Two boxes with different masses M1 = 1.8 kg and M2 = 2.6 kg are tied together on a frictionless ramp surface which makes an angle θ = 21° with the horizontal (see the figure below).

What is the tension in the rope connecting the two boxes? N

What is the tension in the rope connecting the first box to the ramp? N

No figure or description was provided

There was a ramp the two box where sliding toward to left seems like a 45 degree angle n first is m1 thn m2 does this helppp

To determine the tension in the rope connecting the two boxes and the tension in the rope connecting the first box to the ramp, we can make use of Newton's second law and the principles of equilibrium.
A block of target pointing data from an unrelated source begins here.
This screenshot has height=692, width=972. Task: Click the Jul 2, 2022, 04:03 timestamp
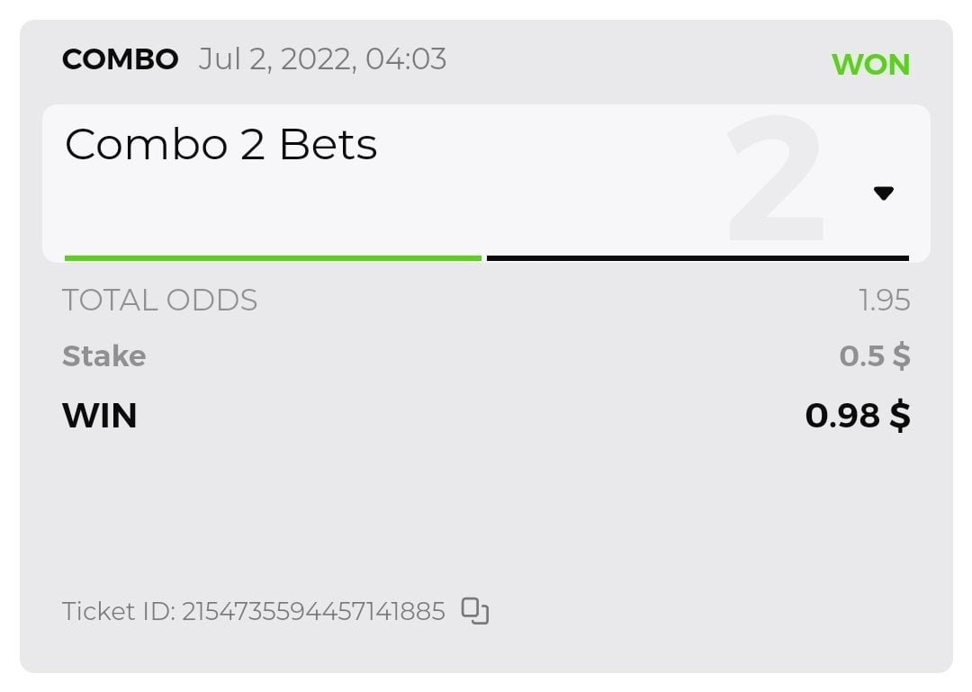(x=322, y=60)
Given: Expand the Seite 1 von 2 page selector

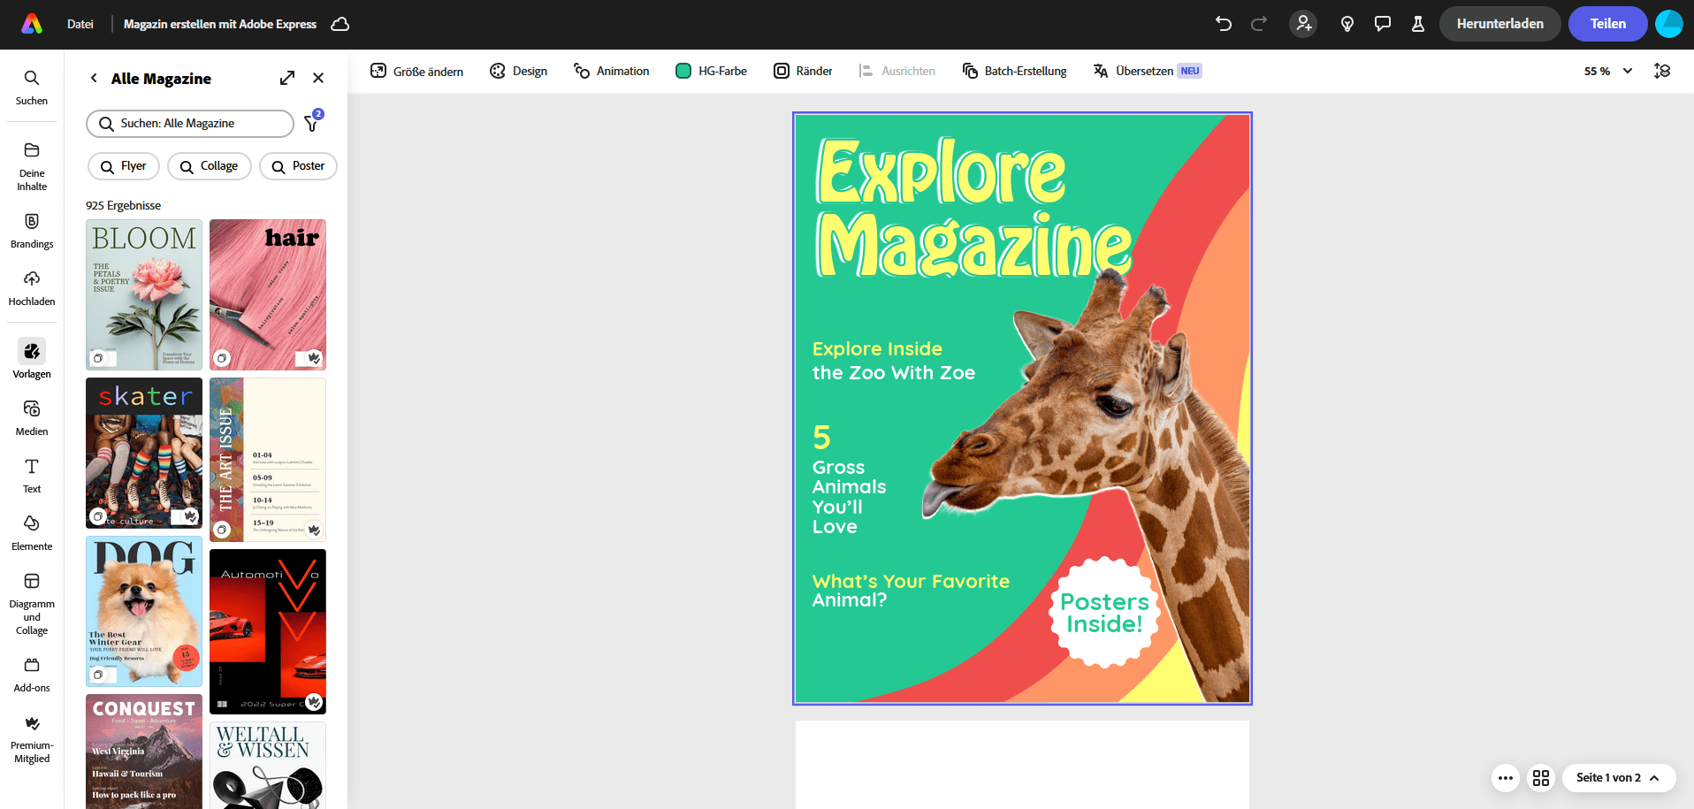Looking at the screenshot, I should coord(1618,778).
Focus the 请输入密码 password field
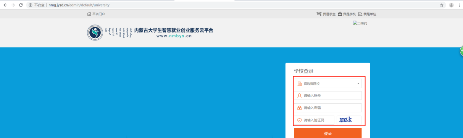 click(x=327, y=108)
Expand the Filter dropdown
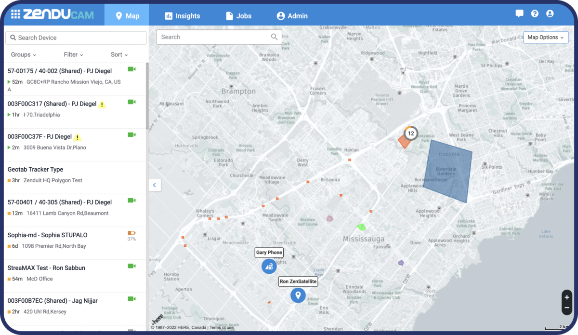The height and width of the screenshot is (335, 578). tap(73, 54)
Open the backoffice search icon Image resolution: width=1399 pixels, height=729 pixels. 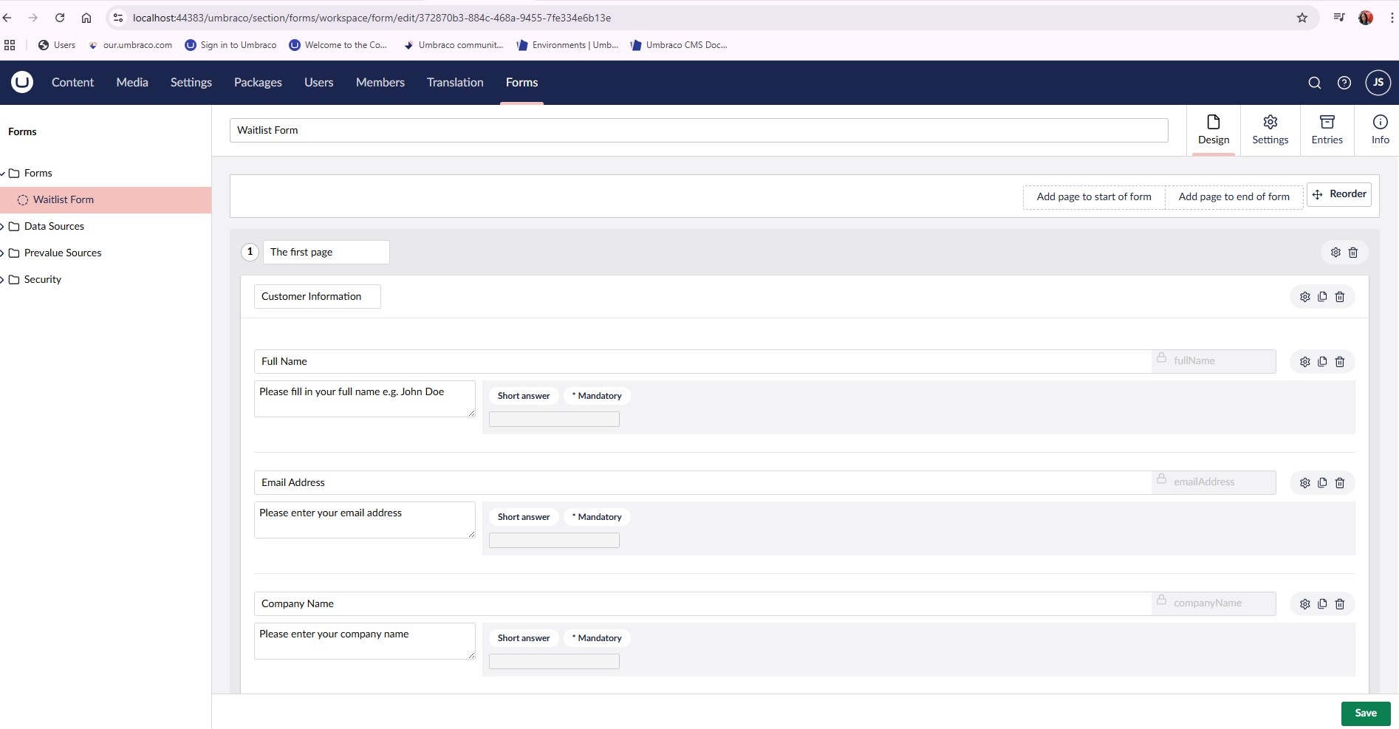(1315, 83)
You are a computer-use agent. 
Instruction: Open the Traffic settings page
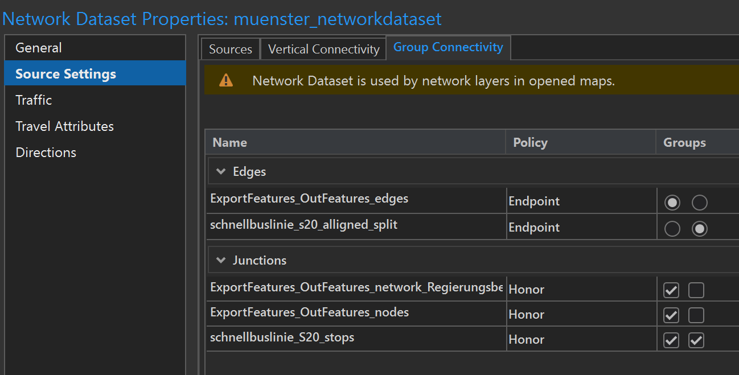(34, 100)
1. Tension between the two boxes:
Since the ramp is frictionless, there are no horizontal forces acting on the boxes. Therefore, the only vertical forces are the weights of the boxes (M1*g for the first box, and M2*g for the second box) and the tension in the rope between them.
The vertical component of the weight of the first box is M1*g*sin(θ), and the vertical component of the weight of the second box is M2*g*sin(θ). These vertical components must be balanced by the tension in the rope.
Therefore, the tension in the rope connecting the two boxes can be calculated as:
Tension between the two boxes = M1*g*sin(θ) + M2*g*sin(θ)

2. Tension between the first box and the ramp:
To determine the tension in the rope connecting the first box to the ramp, we need to consider the horizontal forces acting on the first box. The horizontal component of the weight of the first box is M1*g*cos(θ). This force must be balanced by the tension in the rope between the first box and the ramp.
Therefore, the tension in the rope connecting the first box to the ramp can be calculated as:
Tension between the first box and the ramp = M1*g*cos(θ)

Substituting the given values of the masses (M1 = 1.8 kg, M2 = 2.6 kg), angle θ (21°), and gravitational acceleration (g ≈ 9.8 m/s^2), you can calculate the tensions in the ropes.